▶ Exercise objective:
Reproduce from the records below, with no pictures, exactly the lines between the one containing "1001x563 pixels." and the one containing "Task: Open the Actions three-dot menu button", inclusive.

+-------+

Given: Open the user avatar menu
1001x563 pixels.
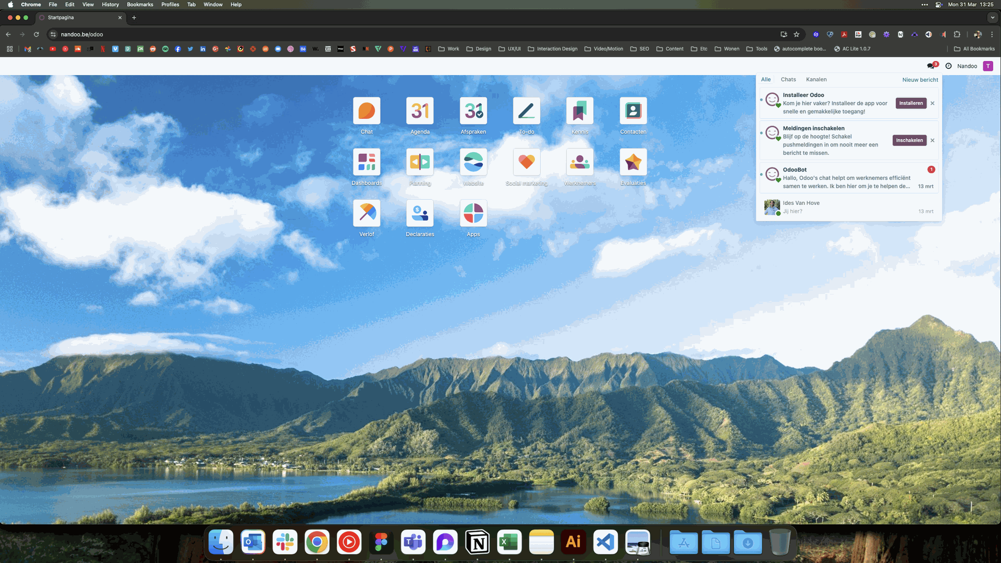Looking at the screenshot, I should (987, 66).
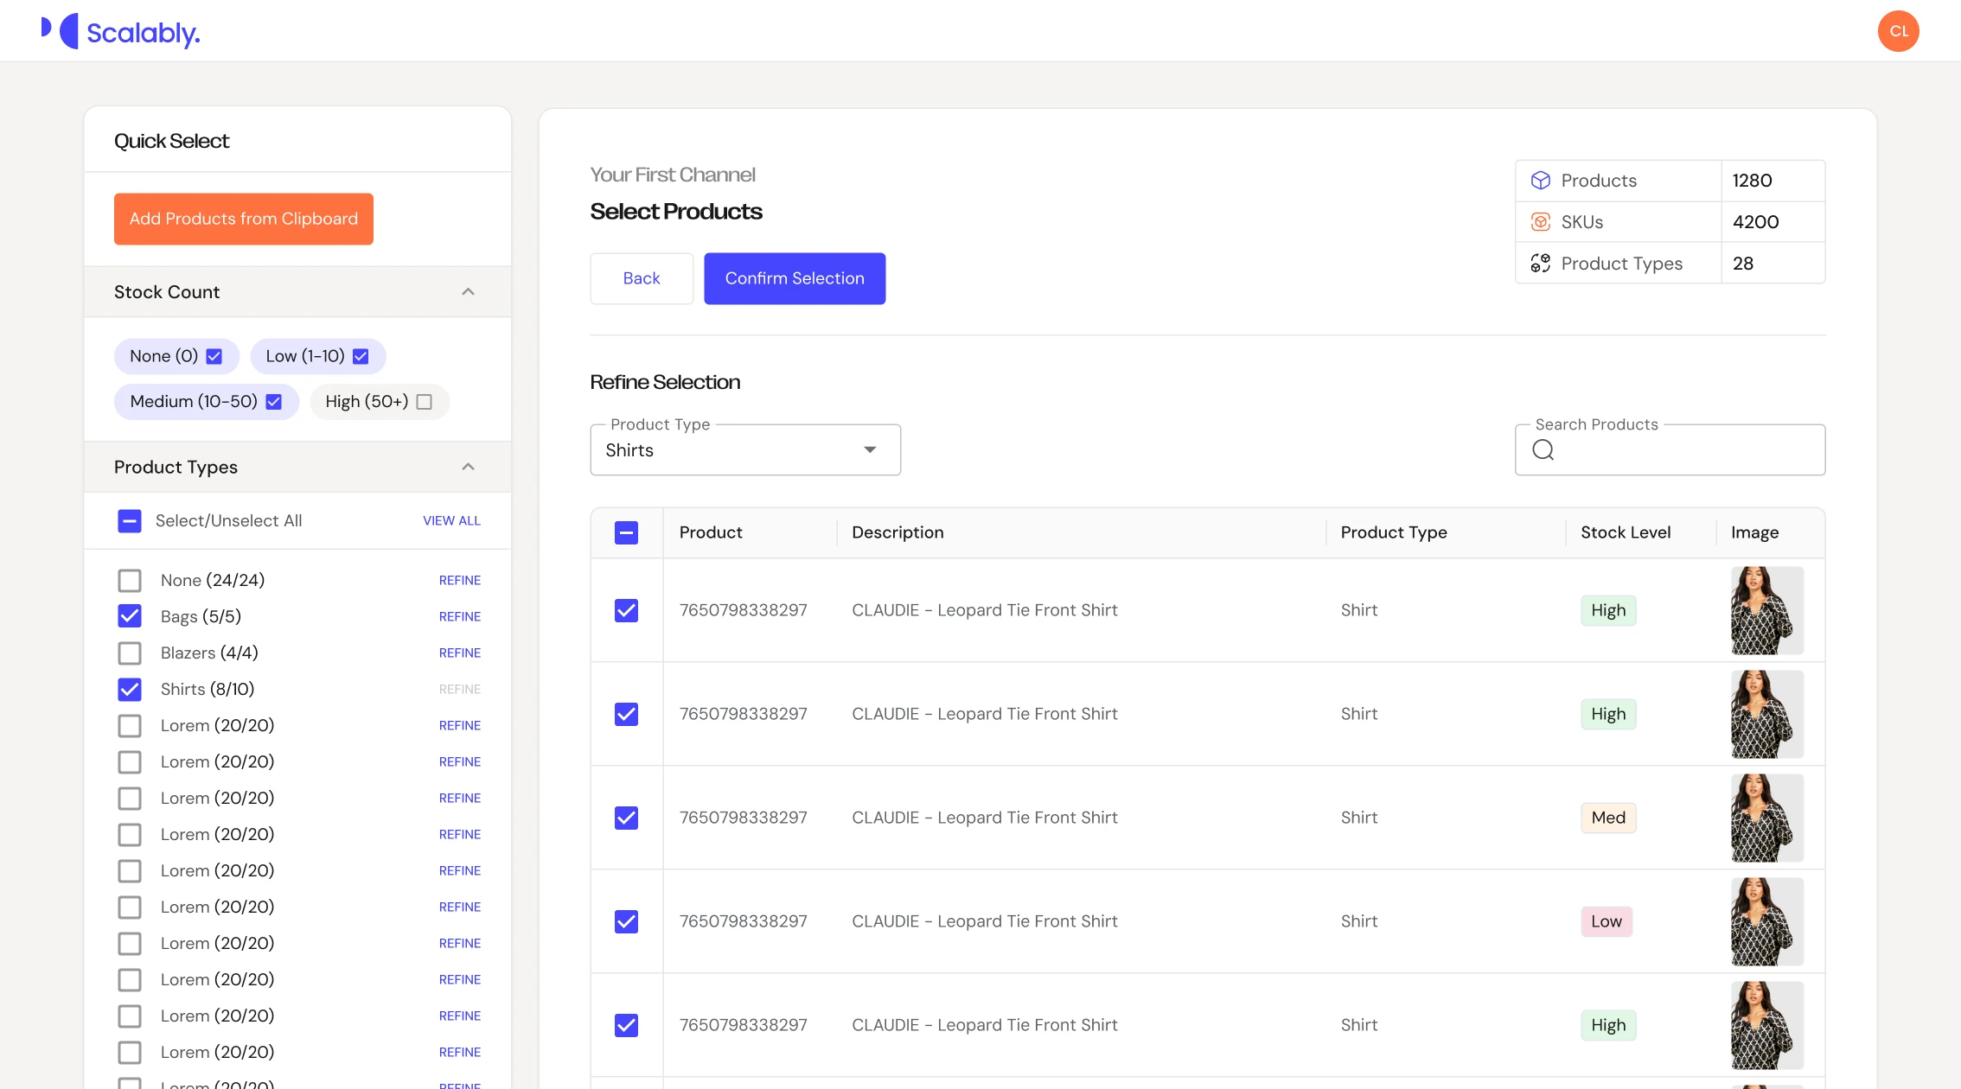Open the CL user avatar menu
Image resolution: width=1961 pixels, height=1089 pixels.
1898,31
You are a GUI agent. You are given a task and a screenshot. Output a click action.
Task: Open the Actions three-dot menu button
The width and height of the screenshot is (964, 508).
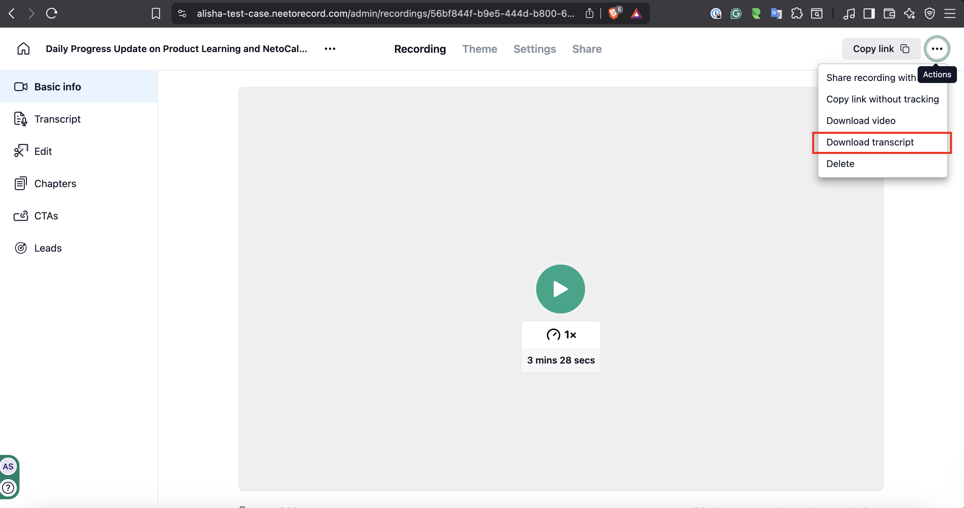point(937,49)
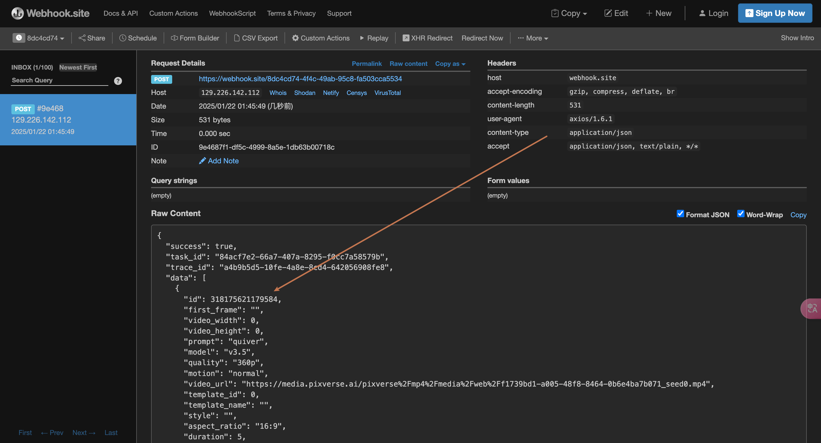821x443 pixels.
Task: Open Schedule via clock icon
Action: [123, 38]
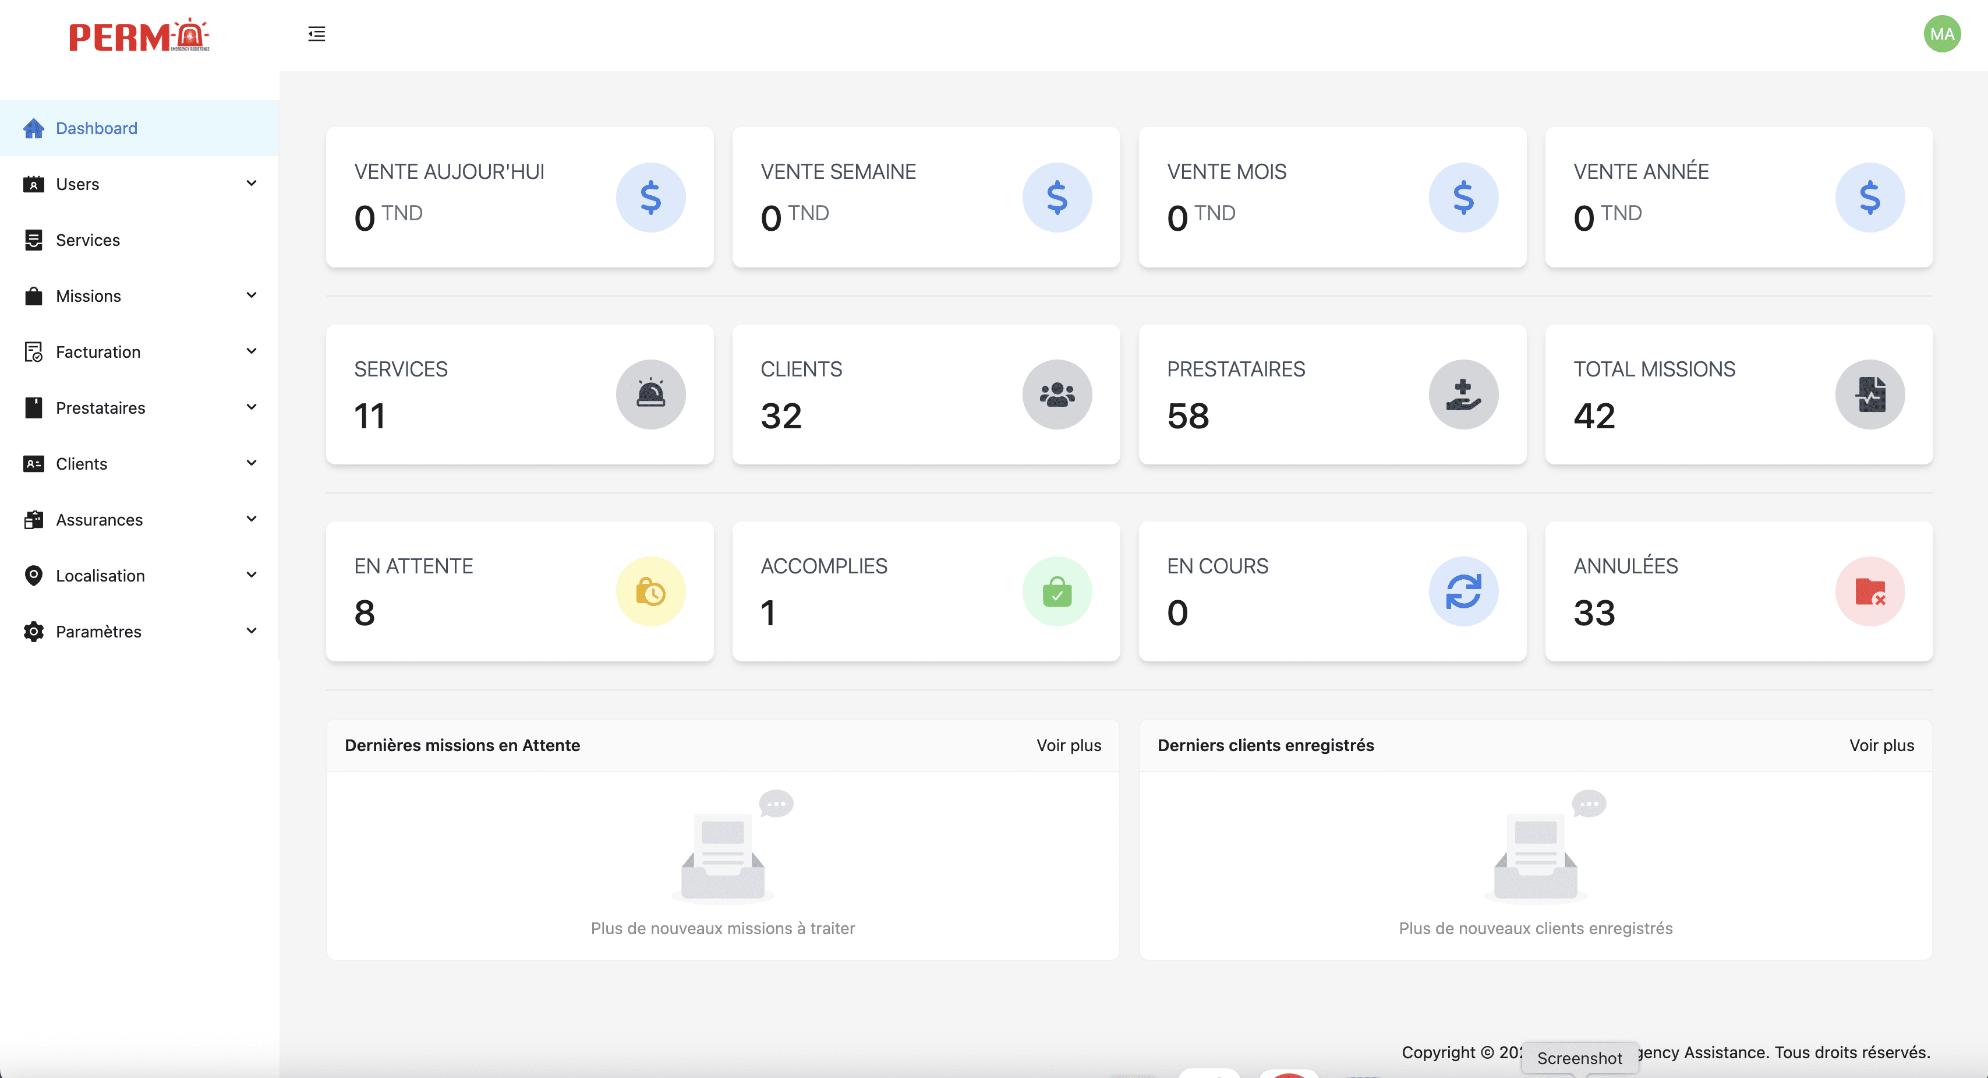Click the PERMA logo
Screen dimensions: 1988x1078
(139, 36)
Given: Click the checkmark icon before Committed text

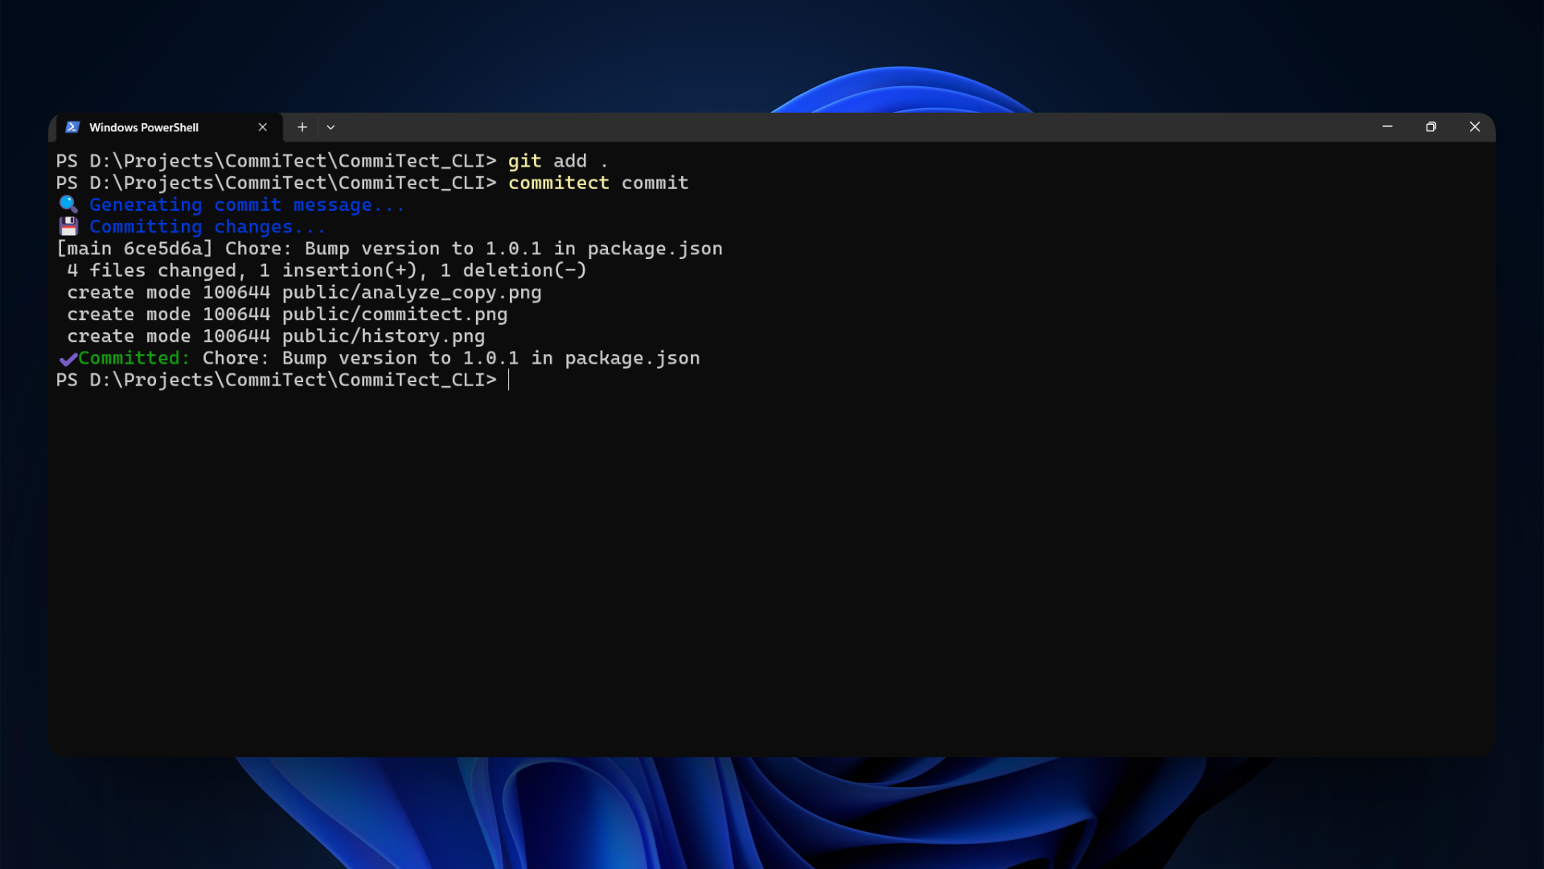Looking at the screenshot, I should click(68, 358).
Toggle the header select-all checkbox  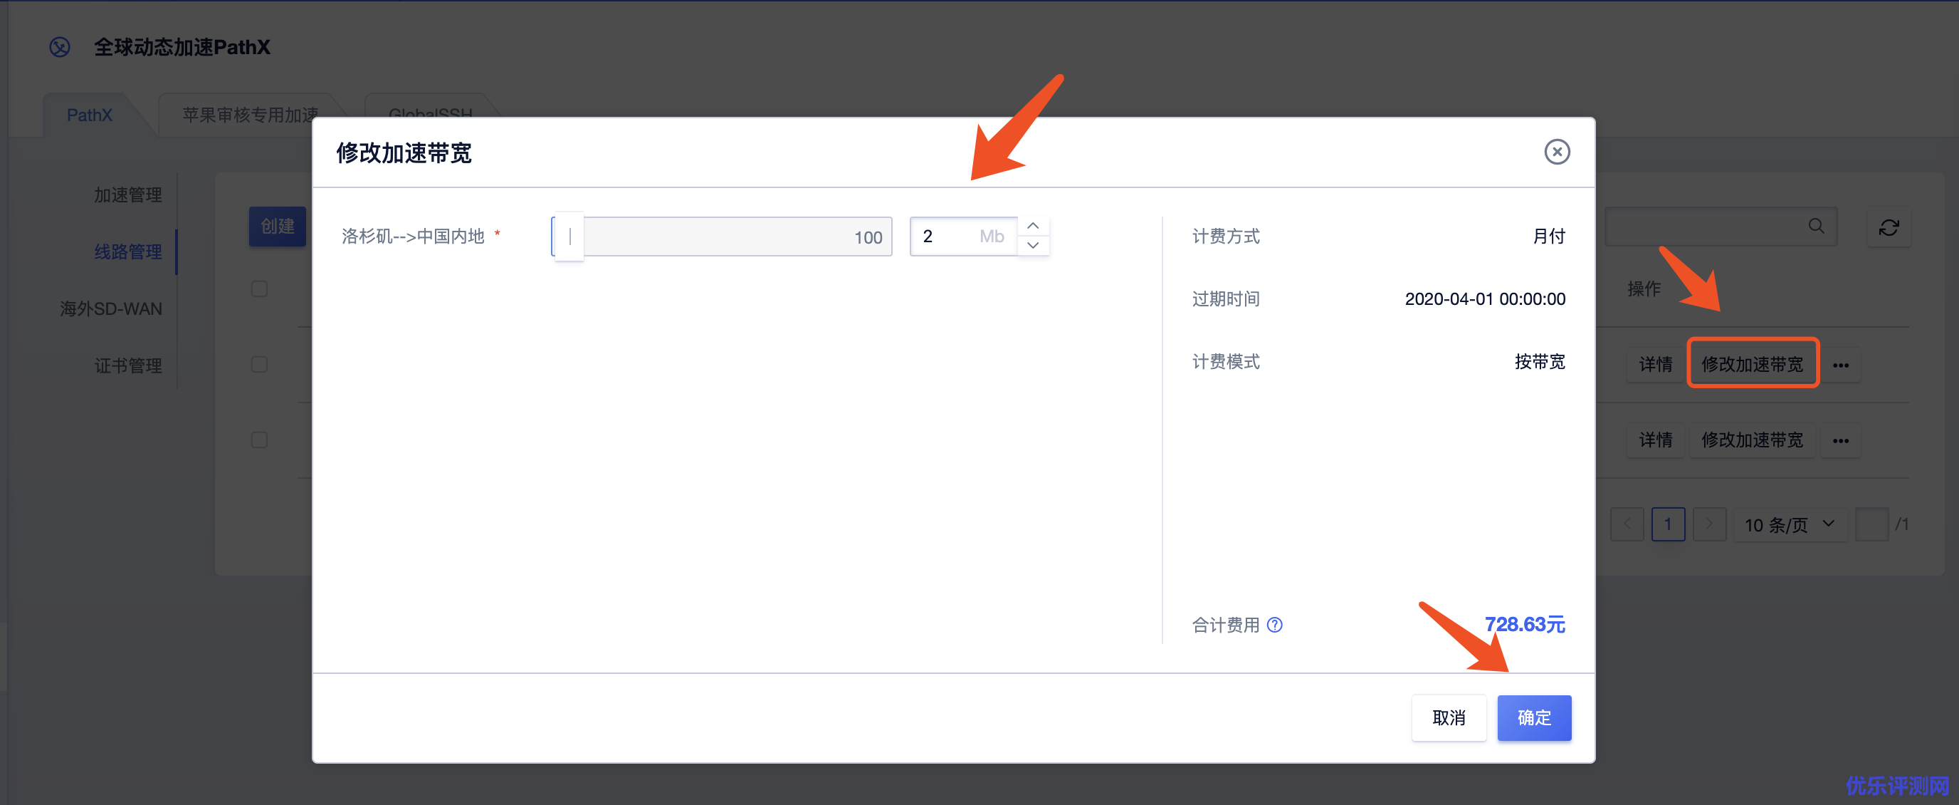point(259,289)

+-------+

▶ Expected output:
1001x563 pixels.
Looking at the screenshot, I should (987, 66).
Open the CL user avatar menu
Image resolution: width=1961 pixels, height=1089 pixels.
1898,31
You are a GUI agent. You are given a task and a screenshot. Output a click action.
Task: Open the Actions three-dot menu button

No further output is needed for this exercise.